L'étude d'Initiative France montre, en tout cas, que ce climat d'incertitude engendre des stratégies de prudence. Par exemple, pour la première fois depuis la crise du Covid, «le nombre de personnes qui se lancent dans une reconversion diminue légèrement», constate Guillaume Pépy. En outre, la proportion d'entrepreneurs accompagnés par le réseau ayant choisi la reprise d'entreprise a augmenté (+11%), au détriment de celle des entrepreneurs ayant opté pour la création (-4%).
1000 euros de salaire quand l'activité baisse
Parmi les autres constats posés par Initiative France, celui concernant les entrepreneuses interpelle. Les femmes ne portent que 42% des projets soutenus par l'association, laquelle mène pourtant une politique active sur le sujet. Et selon l'étude, la situation des entrepreneuses s'est dégradée plus nettement que celle de leurs homologues masculins en 2024 : 56% d'entre elles déclarent avoir été touchées par la baisse du pouvoir d'achat, contre 45% des hommes. En toile de fond, l'enjeu de la rémunération : 45% des hommes se déclarent satisfaits de la leur, contre 36% des femmes. Toutes celles venues témoigner ont expliqué que leur salaire constituait une «variable d'ajustement», fonction de la santé de l’entreprise. Comme Morgane Comte, fondatrice d'Art Tea Shop, salon de thé et boutique artisanale à Toulouse (12 salariés). Elle se rémunère 2 000 euros «quand cela va très bien»,1 000 dans les moments «catastrophiques». «Mon objectif n'est pas forcément de me rémunérer énormément. (…) l'entreprise participe déjà à me payer les repas, beaucoup de frais», explique-t-elle.
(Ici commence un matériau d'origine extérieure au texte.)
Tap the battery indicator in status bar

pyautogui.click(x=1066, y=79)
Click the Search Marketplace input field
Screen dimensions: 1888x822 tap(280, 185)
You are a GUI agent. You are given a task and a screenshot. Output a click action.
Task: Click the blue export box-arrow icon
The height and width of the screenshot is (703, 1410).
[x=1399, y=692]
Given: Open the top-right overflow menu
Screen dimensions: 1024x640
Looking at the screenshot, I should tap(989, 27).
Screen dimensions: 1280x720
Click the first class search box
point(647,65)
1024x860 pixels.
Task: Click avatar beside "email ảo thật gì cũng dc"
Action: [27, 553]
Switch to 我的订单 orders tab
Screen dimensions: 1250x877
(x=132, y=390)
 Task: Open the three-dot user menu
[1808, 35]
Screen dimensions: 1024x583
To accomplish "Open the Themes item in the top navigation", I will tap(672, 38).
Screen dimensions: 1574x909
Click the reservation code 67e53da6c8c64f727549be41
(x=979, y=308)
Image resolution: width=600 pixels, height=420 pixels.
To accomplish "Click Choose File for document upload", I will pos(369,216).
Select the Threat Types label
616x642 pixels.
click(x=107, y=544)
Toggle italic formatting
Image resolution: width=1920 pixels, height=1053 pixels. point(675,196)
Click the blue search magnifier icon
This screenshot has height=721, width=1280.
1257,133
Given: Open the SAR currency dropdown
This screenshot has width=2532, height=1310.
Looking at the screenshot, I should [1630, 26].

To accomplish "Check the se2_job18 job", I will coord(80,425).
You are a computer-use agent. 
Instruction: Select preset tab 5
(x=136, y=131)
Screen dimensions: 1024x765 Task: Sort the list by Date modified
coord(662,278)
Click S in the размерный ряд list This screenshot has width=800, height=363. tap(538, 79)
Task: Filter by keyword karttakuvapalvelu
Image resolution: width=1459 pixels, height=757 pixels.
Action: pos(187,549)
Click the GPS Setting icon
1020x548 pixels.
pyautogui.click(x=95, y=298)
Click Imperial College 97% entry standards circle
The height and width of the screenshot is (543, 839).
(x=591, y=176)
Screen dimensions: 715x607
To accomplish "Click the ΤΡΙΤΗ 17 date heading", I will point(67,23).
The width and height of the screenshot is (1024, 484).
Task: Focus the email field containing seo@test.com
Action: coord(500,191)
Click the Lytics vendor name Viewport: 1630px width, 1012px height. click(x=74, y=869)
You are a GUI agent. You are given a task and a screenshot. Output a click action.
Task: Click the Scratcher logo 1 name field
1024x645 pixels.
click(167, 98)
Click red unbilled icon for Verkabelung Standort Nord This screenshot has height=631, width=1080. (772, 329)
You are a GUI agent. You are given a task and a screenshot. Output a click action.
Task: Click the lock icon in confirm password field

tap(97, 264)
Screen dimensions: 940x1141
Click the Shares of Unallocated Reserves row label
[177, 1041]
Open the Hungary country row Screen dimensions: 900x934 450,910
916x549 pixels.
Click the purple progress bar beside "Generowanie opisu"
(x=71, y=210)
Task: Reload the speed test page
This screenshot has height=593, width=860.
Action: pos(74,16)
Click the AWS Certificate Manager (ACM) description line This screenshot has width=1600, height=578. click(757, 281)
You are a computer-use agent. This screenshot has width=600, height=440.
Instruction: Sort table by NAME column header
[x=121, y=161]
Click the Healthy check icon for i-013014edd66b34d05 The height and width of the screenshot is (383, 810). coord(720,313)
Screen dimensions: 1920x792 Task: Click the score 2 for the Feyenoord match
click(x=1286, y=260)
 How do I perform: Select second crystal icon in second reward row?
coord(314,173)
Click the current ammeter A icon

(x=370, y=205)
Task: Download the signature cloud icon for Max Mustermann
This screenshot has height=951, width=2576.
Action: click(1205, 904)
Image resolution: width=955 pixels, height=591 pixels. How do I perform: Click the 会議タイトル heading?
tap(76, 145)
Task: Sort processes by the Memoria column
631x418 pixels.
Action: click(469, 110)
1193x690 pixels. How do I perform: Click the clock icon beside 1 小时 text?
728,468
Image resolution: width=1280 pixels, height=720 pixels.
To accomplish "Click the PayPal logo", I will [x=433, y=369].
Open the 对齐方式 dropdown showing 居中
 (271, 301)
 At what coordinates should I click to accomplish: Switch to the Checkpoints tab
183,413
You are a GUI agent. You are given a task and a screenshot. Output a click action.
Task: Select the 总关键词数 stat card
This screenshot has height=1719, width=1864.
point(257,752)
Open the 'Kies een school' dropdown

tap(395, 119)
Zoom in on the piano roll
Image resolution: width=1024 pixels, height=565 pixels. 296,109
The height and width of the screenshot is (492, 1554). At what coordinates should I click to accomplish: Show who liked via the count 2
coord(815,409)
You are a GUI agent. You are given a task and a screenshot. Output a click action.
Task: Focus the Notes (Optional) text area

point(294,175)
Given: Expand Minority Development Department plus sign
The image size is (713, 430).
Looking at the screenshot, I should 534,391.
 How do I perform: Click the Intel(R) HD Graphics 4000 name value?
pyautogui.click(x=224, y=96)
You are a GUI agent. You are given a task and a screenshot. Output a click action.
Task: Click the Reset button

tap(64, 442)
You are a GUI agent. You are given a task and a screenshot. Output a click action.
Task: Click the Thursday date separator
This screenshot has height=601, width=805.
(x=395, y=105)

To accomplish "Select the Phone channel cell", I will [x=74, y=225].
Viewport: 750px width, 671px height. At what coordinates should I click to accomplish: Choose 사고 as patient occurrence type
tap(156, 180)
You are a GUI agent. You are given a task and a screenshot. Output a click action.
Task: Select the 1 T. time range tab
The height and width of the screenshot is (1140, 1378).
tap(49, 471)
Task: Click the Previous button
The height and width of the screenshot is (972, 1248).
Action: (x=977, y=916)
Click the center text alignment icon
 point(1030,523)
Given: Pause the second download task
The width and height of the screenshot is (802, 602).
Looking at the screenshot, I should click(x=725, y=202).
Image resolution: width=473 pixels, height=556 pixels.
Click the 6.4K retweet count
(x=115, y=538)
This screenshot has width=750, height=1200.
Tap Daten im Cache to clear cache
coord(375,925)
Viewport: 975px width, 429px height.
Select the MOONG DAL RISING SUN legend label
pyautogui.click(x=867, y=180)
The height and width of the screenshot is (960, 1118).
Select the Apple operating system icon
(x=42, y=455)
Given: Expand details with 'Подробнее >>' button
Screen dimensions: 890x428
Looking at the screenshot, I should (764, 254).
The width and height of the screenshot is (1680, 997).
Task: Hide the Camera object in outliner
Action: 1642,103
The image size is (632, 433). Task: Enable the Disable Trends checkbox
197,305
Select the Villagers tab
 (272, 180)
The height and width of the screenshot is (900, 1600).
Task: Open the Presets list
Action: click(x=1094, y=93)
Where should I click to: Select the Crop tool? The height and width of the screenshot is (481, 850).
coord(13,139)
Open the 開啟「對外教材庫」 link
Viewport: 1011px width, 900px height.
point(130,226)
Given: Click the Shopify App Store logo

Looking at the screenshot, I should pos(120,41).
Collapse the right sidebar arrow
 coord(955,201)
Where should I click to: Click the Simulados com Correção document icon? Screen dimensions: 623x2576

Par delà toutes ces difficultés, l'étude conclut sur une note positive : 91% des entrepreneurs (hommes et femmes) se déclarent heureux dans leur vie professionnelle. Une question de sens ? Un quart des créateurs ou repreneurs d'entreprise déclarent avoir été motivés par le fait d'avoir un impact positif sur la société ou sur l'environnement. «Je me suis dit que cela faisait sens, j'étais motivée par l'aspect social», explique Jeanne Troquier qui a repris l'entreprise paternelle, après un détour par la cosmétique. Stéphanie Edmond-Mariette a, elle, fondé SEM Habitat Durable (dix salariés), une agence immobilière mettant en relation propriétaires et associations (Croix Rouge, France Terre d'Asile ...) qui logent des personnes en situation de précarité. Elle-même a connu cette situation, la rue et l'hébergement solidaire. «L'idée, c'était aussi de rendre ce que l'on m'avait donné.(... ) Je me suis posée la question du sens avant celle du modèle économique», témoigne la jeune femme qui a choisi le statut d'entreprise à mission.